Not So Fast, My Friend

The Wall Street Journal had an article on Monday that made the case for lower interest rates due to baby boomers transitioning their portfolios from stocks to bond as they get older.

The first time I ever heard about the boomer’s impact on capital markets was in 1989 when I was at Lehman Brother’s.

There are many reasons to be skeptical about the conclusion of lower rates despite the visibility for more demand. First is that many boomers will be influenced, one way or another, by the notion that bonds do not protect against inflation. Inflation has been trending lower for 20 years. It makes sense to think that inflation cold generally heat up some for some multi year period.

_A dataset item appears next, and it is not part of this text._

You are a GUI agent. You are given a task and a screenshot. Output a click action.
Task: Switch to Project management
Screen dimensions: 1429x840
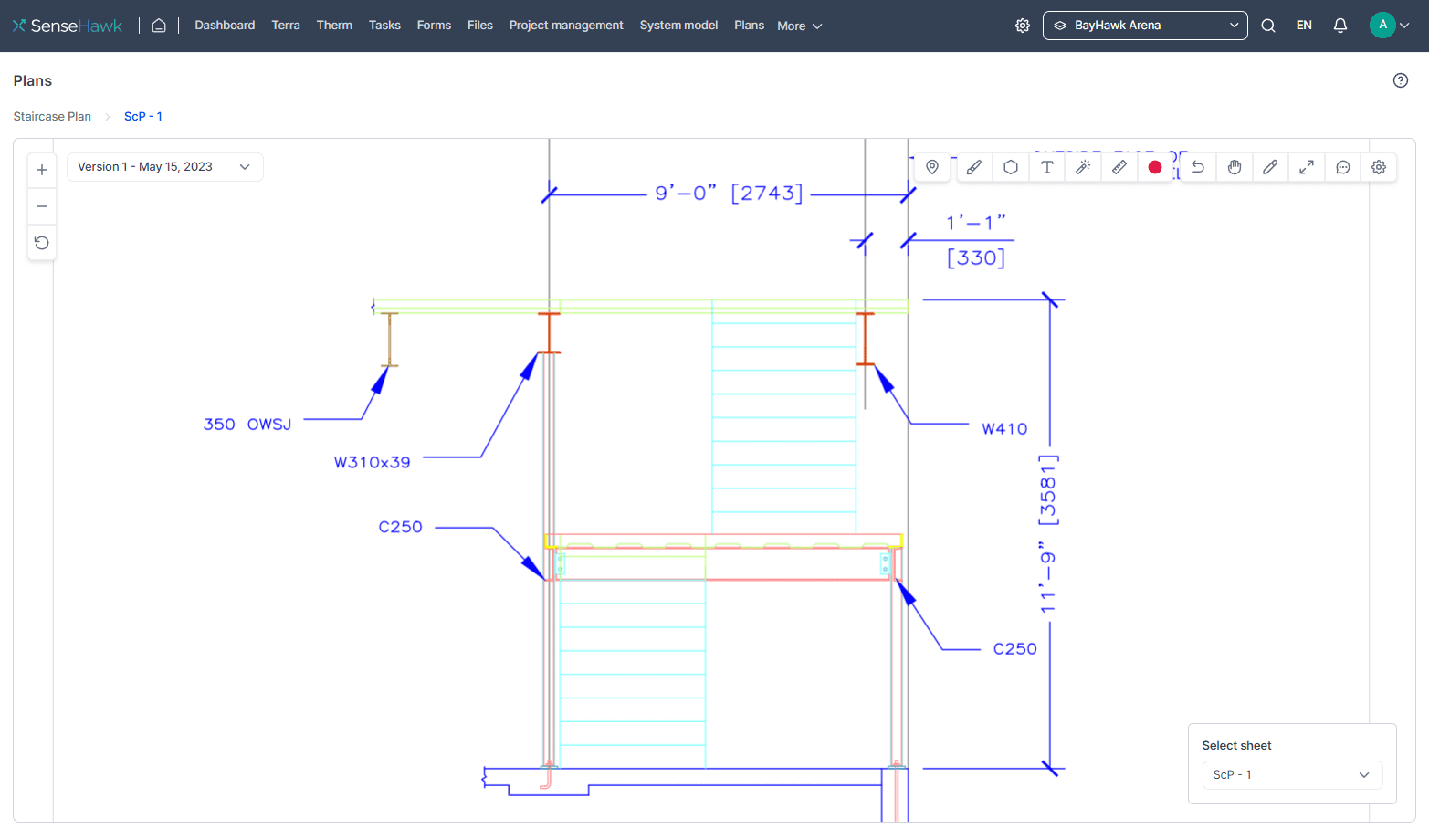(566, 25)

The average life expectancy in the US, I believe, is the mid to late 70’s. However the number goes up dramatically once you make it to 65 (anyone that has the actual data, please jump in). Then factor in medical breakthroughs that will prolong life, what if Michael Milken is correct and cancer ceases to be a cause of death by 2015? What would that do to the number?

Portfolios will need to create growth for 30 years. Bonds won’t do that job.

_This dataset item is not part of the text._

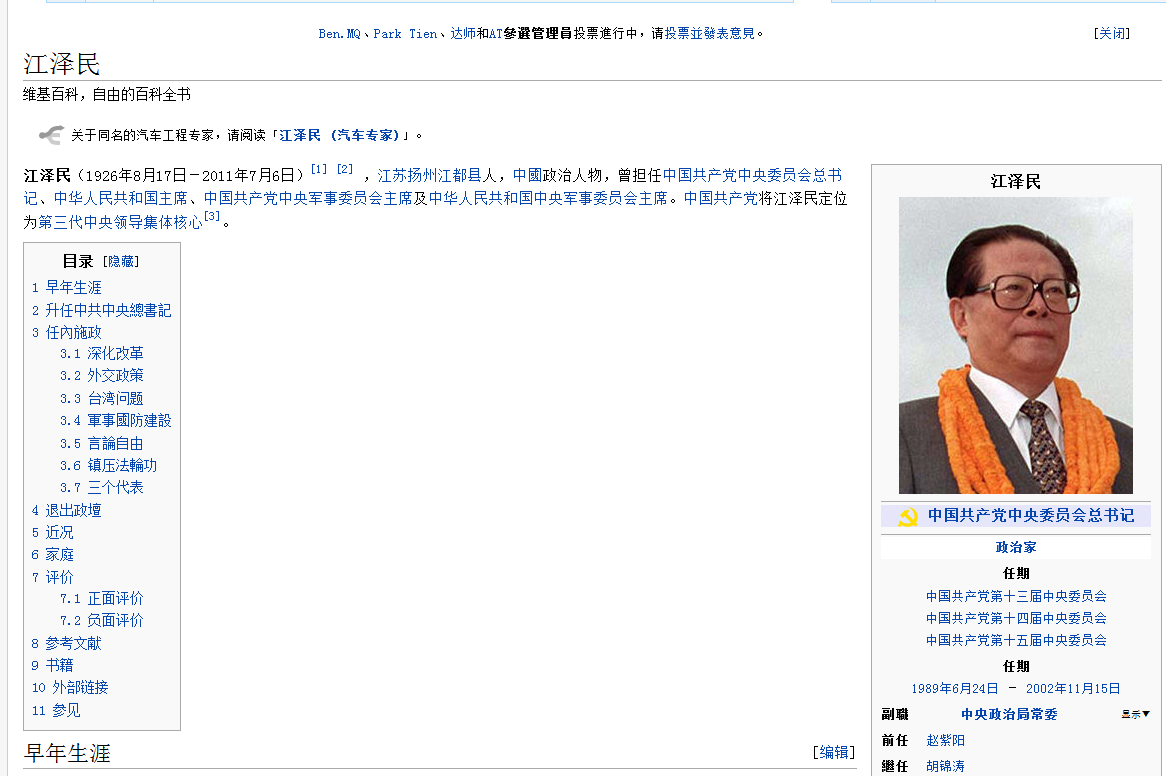Open successor 胡锦涛 link in infobox
The width and height of the screenshot is (1166, 776).
point(945,766)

Perhaps most importantly is that, in my opinion, this effect is the type of thing that the market prices in ahead of time in such a way that the impact comes far short of what is expected.


  1. Roger, you and WSG trumped what was going to be an article in my blog. However, since you’ve brought it up – average age expectantcy at birth for males is 74 and females, 79. If you reach age 60, then the average life expectantcy for a male reaches just about 80, and just over 83 for a female. More stats are located here:

    And I agree with your conclusions – the boomers aren’t going to pull all their money out of the market. There’ll be a higher demand for high dividend stocks and things like REITs I imagine – while some will drift over to bonds, it’s not going to be at the ratio it might have been 30 or 40 years ago, in my opinion.


  2. IF
    The gov. has to raise fed funds to stem inflation, the boomers will be able to keep their assets in the money markets to compete with stocks.

    The Chinese sell US bonds to buy (gold!) so THEIR currency is backed while we print more and more.

    …you never know…

  3. As a boomer and a recently retired fed employee, I’ll say bonds are not for widows and orpahns or baby boomers either. My protfolio is way over 50% international and has been for years.